**Texte à lire**
┄┄┄┄┄┄┄┄┄┄┄┄┄┄┄┄┄┄┄┄
Le Quotidien du Pharmacien.- Quels sont les principaux effets sur l'homme de longs séjours en impesanteur ?
Marie-Pierre Bareille.- L'adaptation de l'organisme à l'impesanteur touche de nombreux systèmes physiologiques. Au retour sur Terre, cette adaptation se traduit par tous les effets négatifs de l'impesanteur sur l'organisme. Les astronautes se déconditionnent, notamment sur le plan cardiovasculaire, ce qui entraîne par exemple une hypotension orthostatique aux mécanismes multifactoriels : à la fois cardiovasculaires et musculaires (fonte musculaire). Au niveau musculaire, on observe une modification des fibres. Les fibres sont, après un long séjour dans l'espace, plutôt de type rapide ce qui rend le muscle plus fatigable. Sur le plan métabolique, on constate également une plus grande résistance à l'insuline. Le muscle est alors moins capable d'utiliser le glucose.
La principale raison des modifications cardiovasculaires en impesanteur est l'hypovolémie liée à la re-répartition des fluides sanguins qui remontent vers la partie haute du corps, ce qui a pour conséquence de diminuer la volémie du fait d'un feed-back hormonal.
On observe également une baisse de l'immunité et une déminéralisation osseuse.
Au total, comme toutes les agences spatiales, nous cherchons à développer des contre-mesures aptes à contrecarrer tous les effets négatifs de l'impesanteur.
En quoi consiste une étude de simulation d'impesanteur et quels en sont les objectifs ?
┄┄┄┄┄┄┄┄┄┄┄┄┄┄┄┄┄┄┄┄
**Enregistrements présentés**
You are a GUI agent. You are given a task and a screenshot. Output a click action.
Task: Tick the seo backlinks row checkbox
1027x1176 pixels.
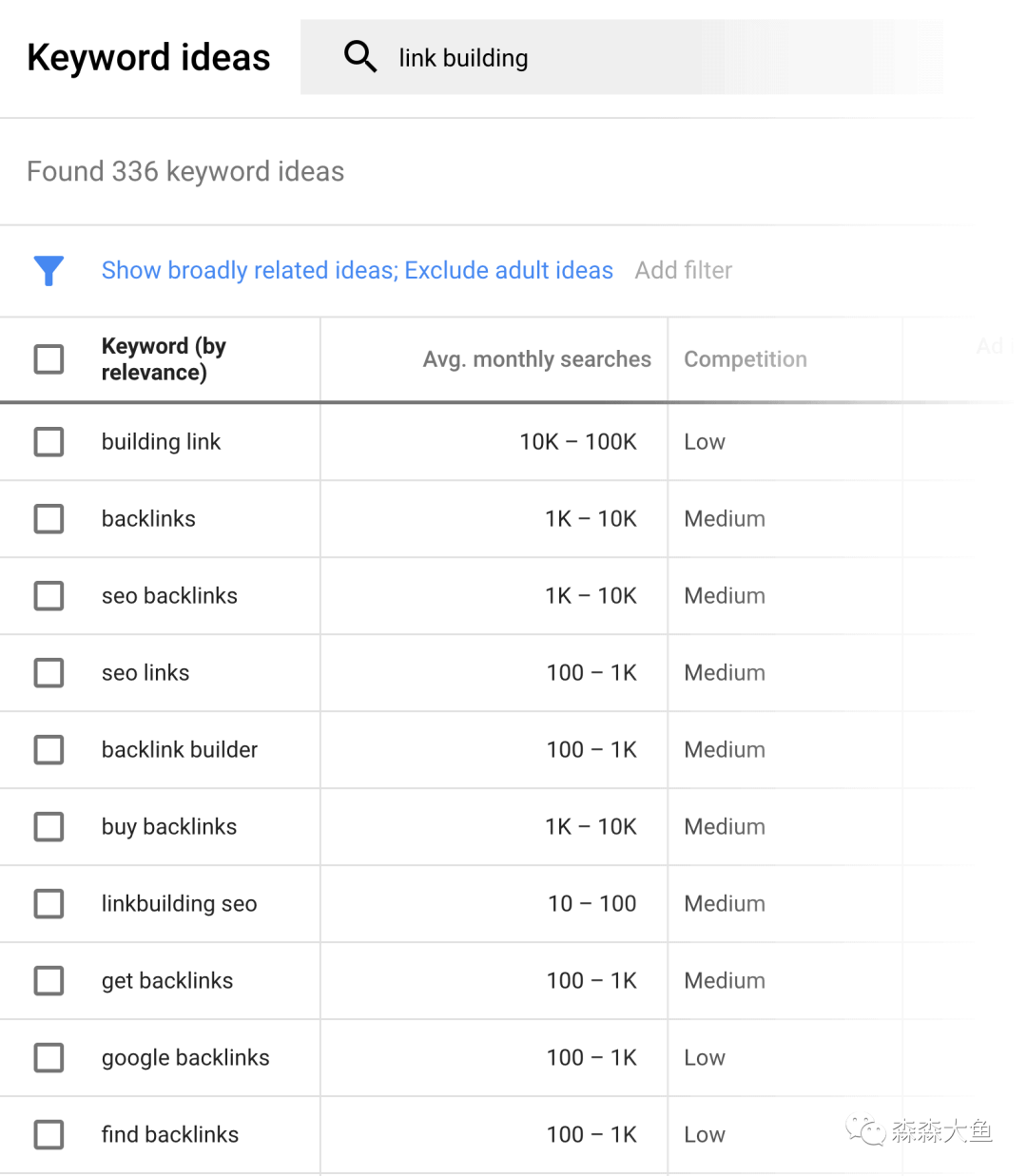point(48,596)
┄┄┄┄┄┄┄┄┄┄┄┄┄┄┄┄┄┄┄┄
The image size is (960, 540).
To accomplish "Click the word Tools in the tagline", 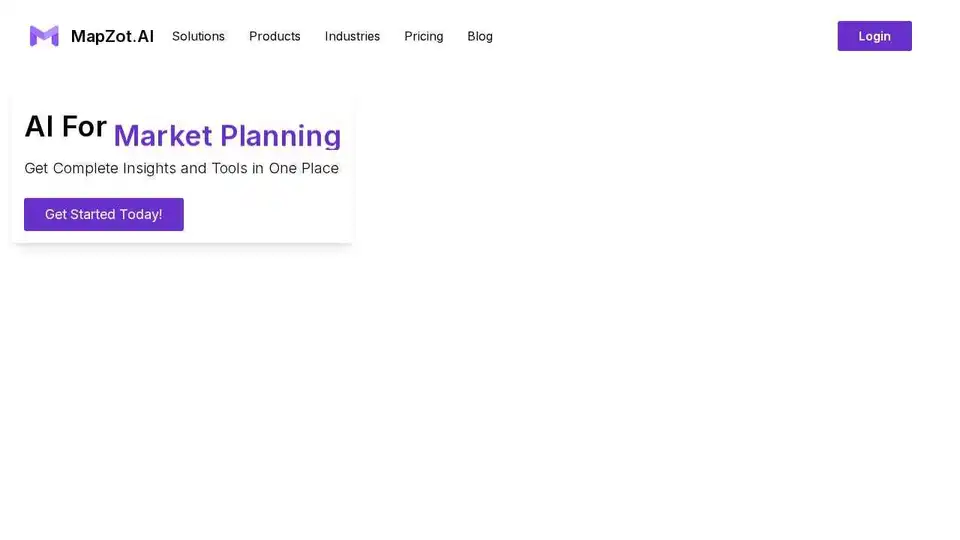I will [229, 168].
┄┄┄┄┄┄┄┄┄┄┄┄┄┄┄┄┄┄┄┄
**Consignes de travail**
a - Recopiez le passage du texte sur l'impesanteur compris entre « Au total, comme » et « les objectifs ? », ces deux passages inclus.
b - Traduisez en anglais cette phrase du texte sur l'impesanteur : « On observe également une baisse de l'immunité et une déminéralisation osseuse. »
Les enregistrements ne servent à rien pour ce travail.

**Corrigé des exercices**
a -
Au total, comme toutes les agences spatiales, nous cherchons à développer des contre-mesures aptes à contrecarrer tous les effets négatifs de l'impesanteur.
En quoi consiste une étude de simulation d'impesanteur et quels en sont les objectifs ?

b - A decrease in immunity and bone demineralization are also observed.